● Task:
Only those lines running from the start of the listing below through the line that holds "Screen dimensions: 712x539" are to be written out, exactly and in full.

● Source data:
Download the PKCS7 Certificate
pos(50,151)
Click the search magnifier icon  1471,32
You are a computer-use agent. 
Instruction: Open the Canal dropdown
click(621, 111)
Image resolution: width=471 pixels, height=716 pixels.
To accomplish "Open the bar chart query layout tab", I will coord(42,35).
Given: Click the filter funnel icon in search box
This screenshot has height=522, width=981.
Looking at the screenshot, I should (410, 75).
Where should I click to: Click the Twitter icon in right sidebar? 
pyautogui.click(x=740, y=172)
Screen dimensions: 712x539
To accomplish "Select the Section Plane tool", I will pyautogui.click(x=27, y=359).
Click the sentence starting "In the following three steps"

● Solution to the problem:
Download the PKCS7 Certificate
pos(50,151)
Click the search magnifier icon  1471,32
You are a computer-use agent. 
Instruction: Open the Canal dropdown
click(621, 111)
Image resolution: width=471 pixels, height=716 pixels.
To accomplish "Open the bar chart query layout tab", I will coord(42,35).
Given: Click the filter funnel icon in search box
This screenshot has height=522, width=981.
Looking at the screenshot, I should (410, 75).
Where should I click to: Click the Twitter icon in right sidebar? 
pyautogui.click(x=740, y=172)
Screen dimensions: 712x539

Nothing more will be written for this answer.